Dataset entries:
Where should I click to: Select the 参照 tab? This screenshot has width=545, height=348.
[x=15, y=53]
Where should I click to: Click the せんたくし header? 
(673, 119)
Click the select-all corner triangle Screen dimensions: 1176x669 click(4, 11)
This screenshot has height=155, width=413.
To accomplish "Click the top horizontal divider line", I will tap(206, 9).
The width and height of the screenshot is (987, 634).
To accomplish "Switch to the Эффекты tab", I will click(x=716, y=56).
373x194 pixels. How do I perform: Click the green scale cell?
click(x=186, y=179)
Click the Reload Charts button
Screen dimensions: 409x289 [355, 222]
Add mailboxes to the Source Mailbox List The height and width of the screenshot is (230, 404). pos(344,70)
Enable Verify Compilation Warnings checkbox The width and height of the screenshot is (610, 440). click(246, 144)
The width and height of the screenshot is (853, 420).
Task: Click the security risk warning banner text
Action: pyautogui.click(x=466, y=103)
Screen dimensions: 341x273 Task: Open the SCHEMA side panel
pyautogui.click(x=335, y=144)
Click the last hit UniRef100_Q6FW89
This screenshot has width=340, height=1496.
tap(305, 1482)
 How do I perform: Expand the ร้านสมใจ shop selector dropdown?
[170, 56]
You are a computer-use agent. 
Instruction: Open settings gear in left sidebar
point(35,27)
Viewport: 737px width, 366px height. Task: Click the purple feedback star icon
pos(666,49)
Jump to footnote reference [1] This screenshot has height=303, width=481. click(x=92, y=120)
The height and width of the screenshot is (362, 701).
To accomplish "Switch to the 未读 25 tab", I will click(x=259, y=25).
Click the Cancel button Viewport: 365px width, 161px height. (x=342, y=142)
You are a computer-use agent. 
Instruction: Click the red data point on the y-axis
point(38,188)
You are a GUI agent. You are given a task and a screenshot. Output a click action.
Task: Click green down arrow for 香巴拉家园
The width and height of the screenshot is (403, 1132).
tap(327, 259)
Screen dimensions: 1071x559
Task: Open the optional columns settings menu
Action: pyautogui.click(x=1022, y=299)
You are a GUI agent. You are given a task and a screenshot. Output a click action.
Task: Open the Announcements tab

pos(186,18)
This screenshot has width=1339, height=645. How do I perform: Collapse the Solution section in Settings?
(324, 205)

To do
Retype exactly the lines above, from the one with "Jump to footnote" through the one with "Task: Click green down arrow for 香巴拉家园", inclusive.

Your solution
Jump to footnote reference [1] This screenshot has height=303, width=481. click(x=92, y=120)
The height and width of the screenshot is (362, 701).
To accomplish "Switch to the 未读 25 tab", I will click(x=259, y=25).
Click the Cancel button Viewport: 365px width, 161px height. (x=342, y=142)
You are a computer-use agent. 
Instruction: Click the red data point on the y-axis
point(38,188)
You are a GUI agent. You are given a task and a screenshot. Output a click action.
Task: Click green down arrow for 香巴拉家园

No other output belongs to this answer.